Le point le plus important est que, si la Tunisie veut tirer avantage de la
« révolution des services », elle doit mettre en œuvre un processus de
transformation de son économie, s’appuyant sur la société du savoir.
Pour accélérer ce processus, on doit se demander si le développement du
secteur des services devrait être lié à la demande provenant des autres
secteurs traditionnels de l’économie (industrie et secteur public) ou s’il
devrait se baser sur la demande extérieure, et qui pourrait favoriser la
création de nouvelles activités dans les services.
Transition ou rupture?
Cette question est la pierre angulaire de toute politique de développement.

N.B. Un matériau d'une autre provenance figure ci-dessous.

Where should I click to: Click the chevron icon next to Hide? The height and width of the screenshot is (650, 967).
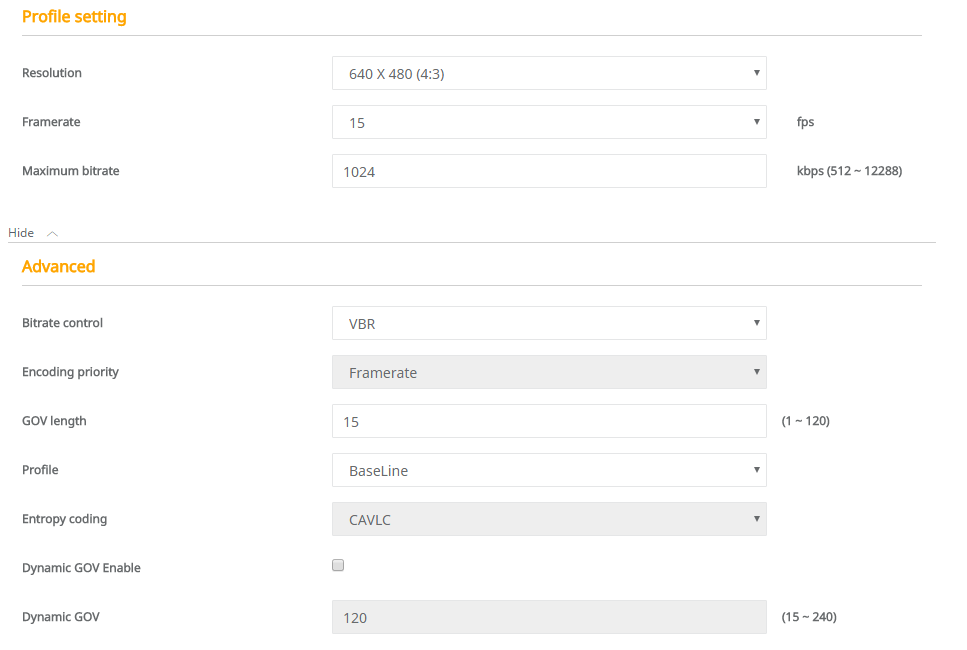(x=52, y=233)
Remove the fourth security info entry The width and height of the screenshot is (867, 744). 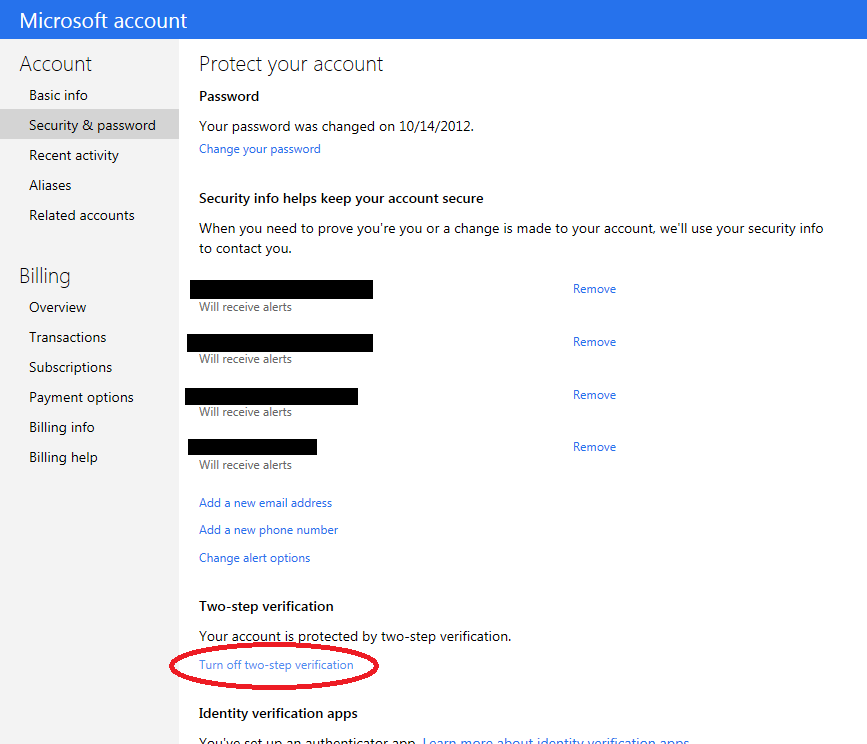(594, 447)
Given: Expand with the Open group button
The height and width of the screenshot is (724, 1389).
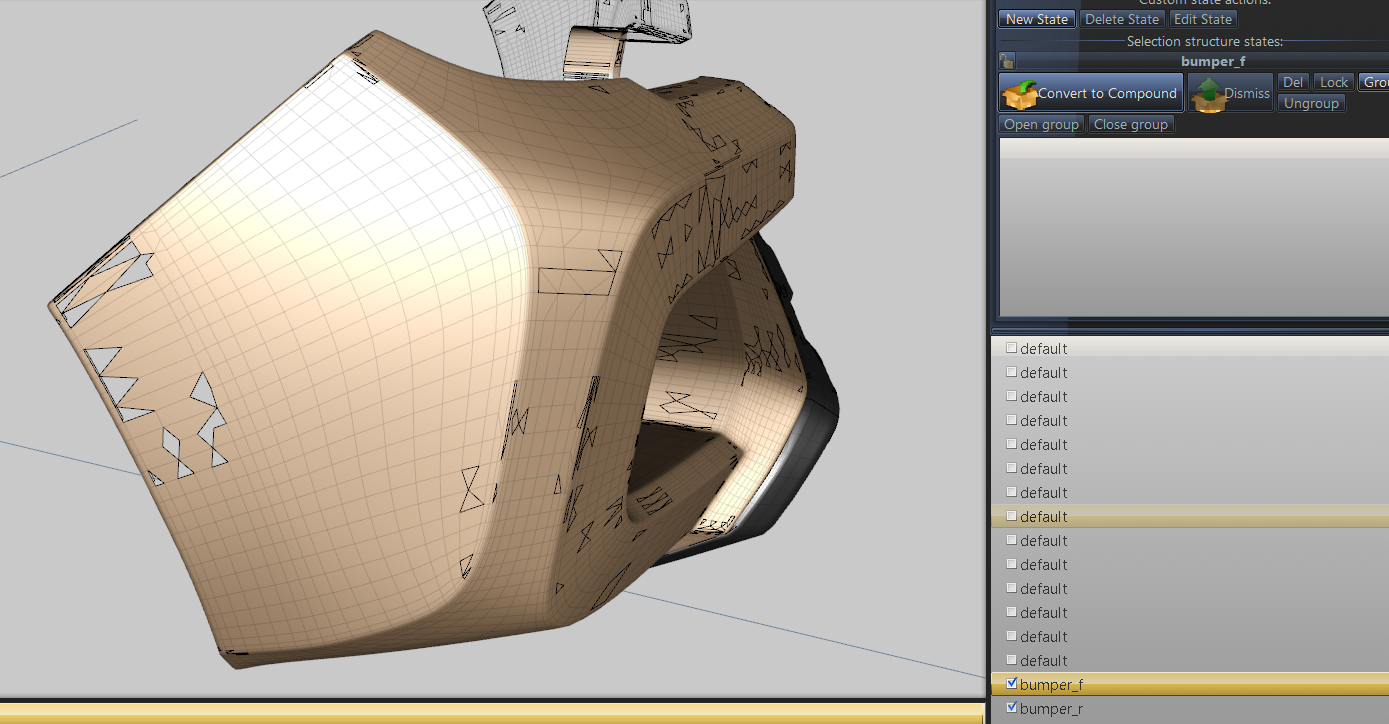Looking at the screenshot, I should (x=1041, y=124).
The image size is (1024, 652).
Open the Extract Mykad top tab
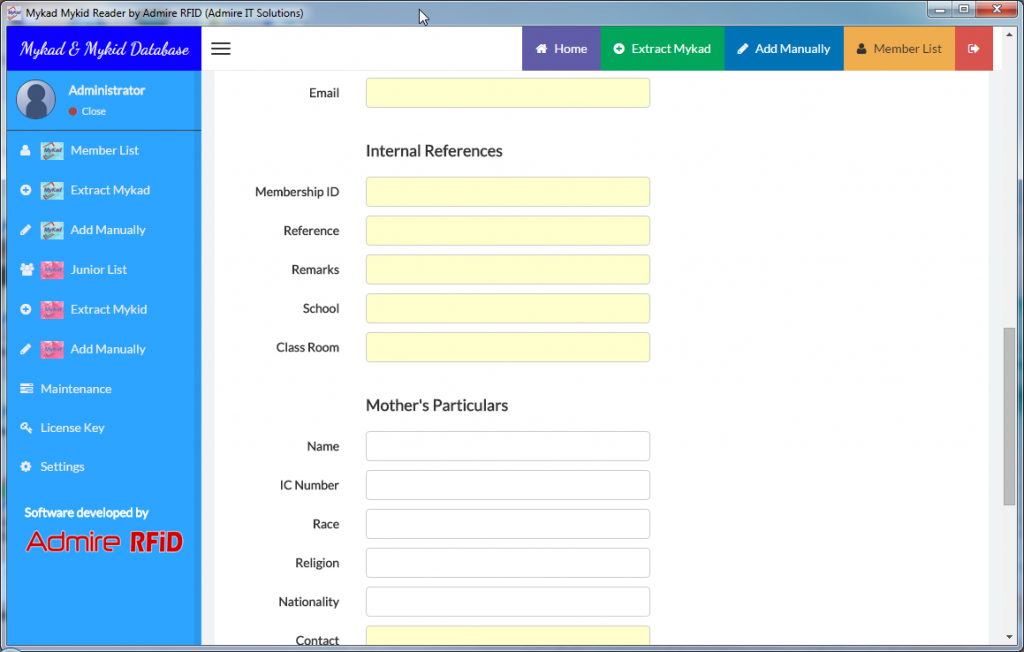click(662, 49)
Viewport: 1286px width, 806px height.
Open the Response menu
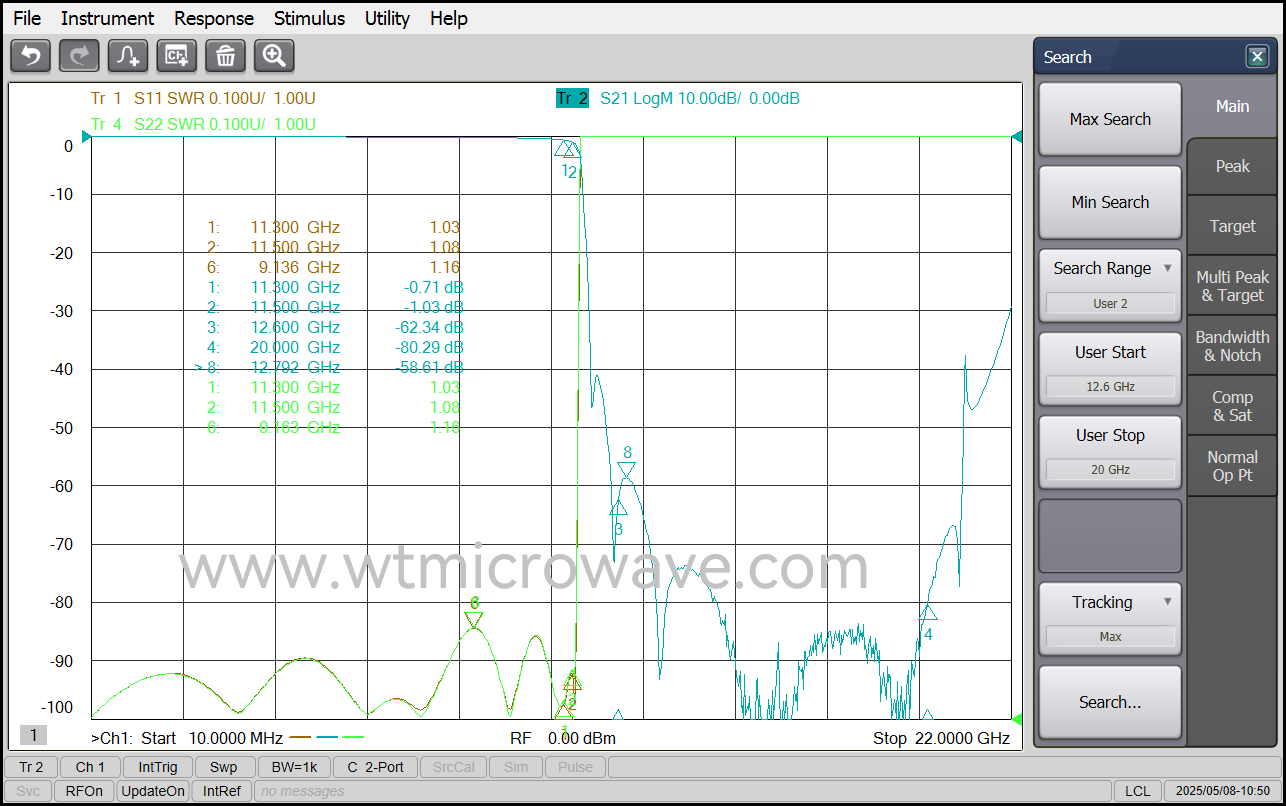tap(214, 18)
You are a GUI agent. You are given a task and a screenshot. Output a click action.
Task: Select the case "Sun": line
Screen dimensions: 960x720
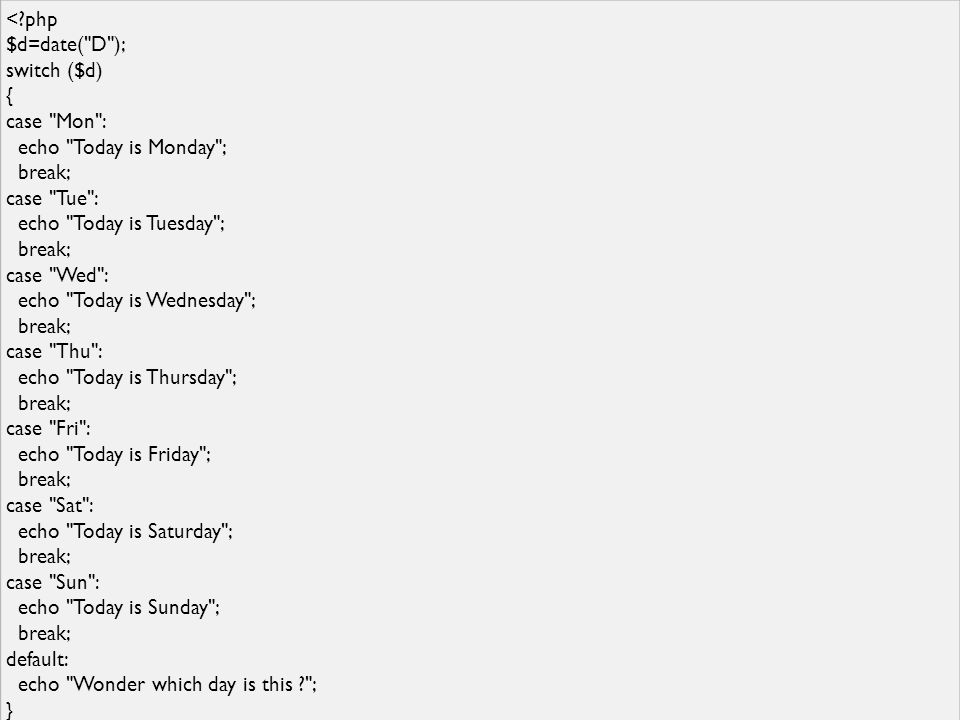coord(53,582)
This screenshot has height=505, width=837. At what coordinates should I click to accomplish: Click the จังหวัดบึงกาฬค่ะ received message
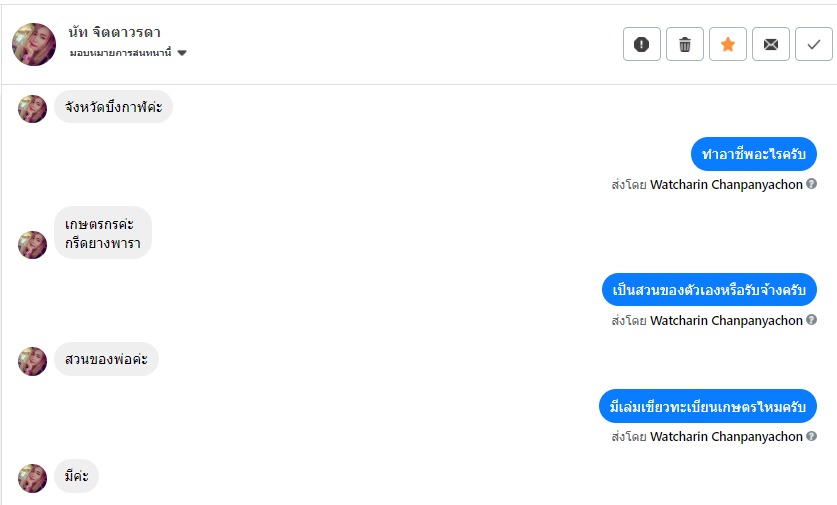tap(113, 106)
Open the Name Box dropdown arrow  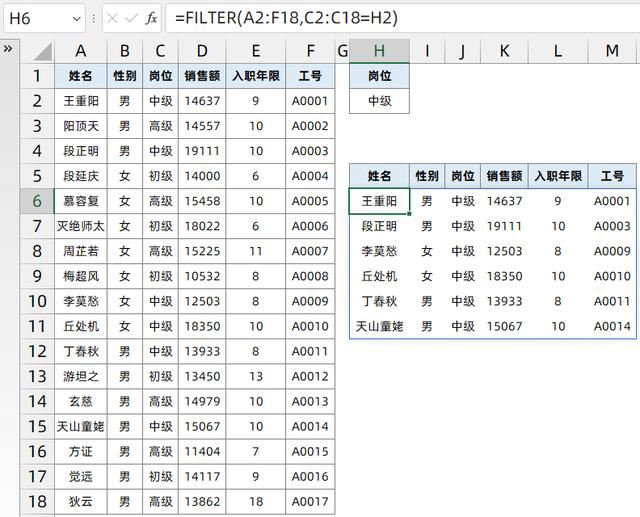click(x=78, y=19)
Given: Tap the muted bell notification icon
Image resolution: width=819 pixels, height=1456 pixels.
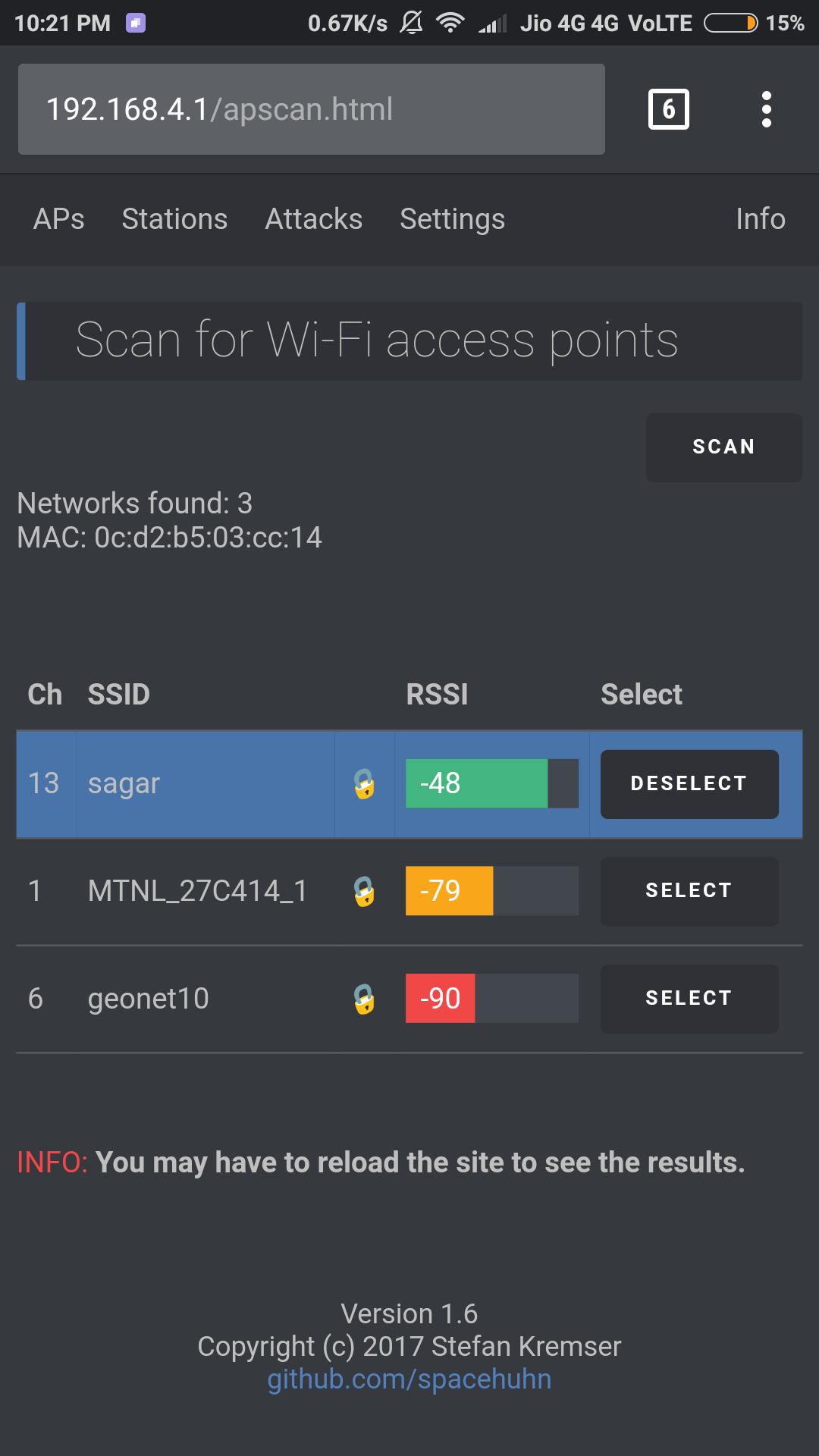Looking at the screenshot, I should (412, 23).
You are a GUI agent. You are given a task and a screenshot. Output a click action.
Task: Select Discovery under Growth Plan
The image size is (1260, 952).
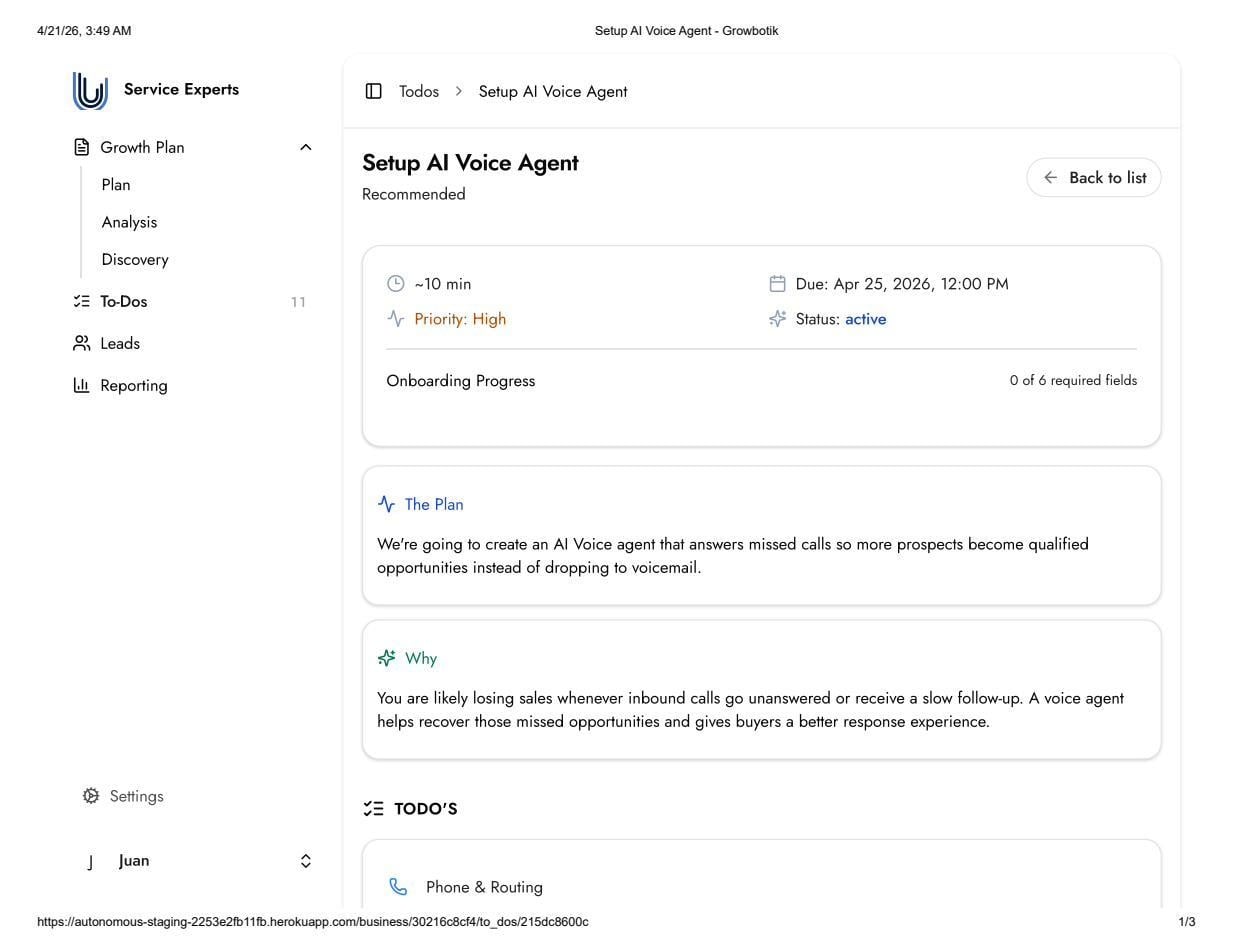tap(135, 259)
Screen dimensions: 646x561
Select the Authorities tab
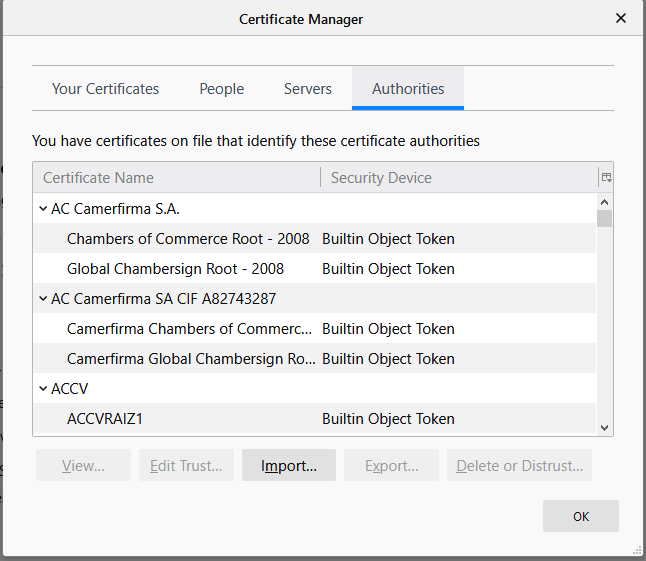pyautogui.click(x=408, y=89)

Traditionnellement, les pays utilisent la méthode de transition pour
développer leur secteur des services. La transition est un processus à moyen
terme, conduit principalement par des acteurs internes à l’économie, afin de
transformer des industries existantes. Ce processus a, en général un impact
négatif sur l’axe social ; par exemple, la fermeture de sites de production
au profit de nouvelles entreprises de services, pose le problème de
réinsertion professionnelle des salariés peu qualifié, qui se retrouvent au
chômage.
Au contraire, la politique de « création » est davantage liée au
développement de nouveaux créneaux d’activités et de nouvelles sources de
création de richesse, avec un impact positif sur l’axe social. C’est un
processus plus court terme et souvent conduit avec des acteurs externes à
l’économie.
Si la Tunisie choisi de mettre en œuvre l’une ou l’autre de ces approches,
les modèles internationaux à suivre diffèrent. Pour l’approche par
transition, les Etats-Unis et les pays Européens tels que la France sont de
bons modèles à suivre. Cependant, pour l’approche par création, les pays
offrant les meilleurs modèles de développement sont Hong-Kong et Singapour.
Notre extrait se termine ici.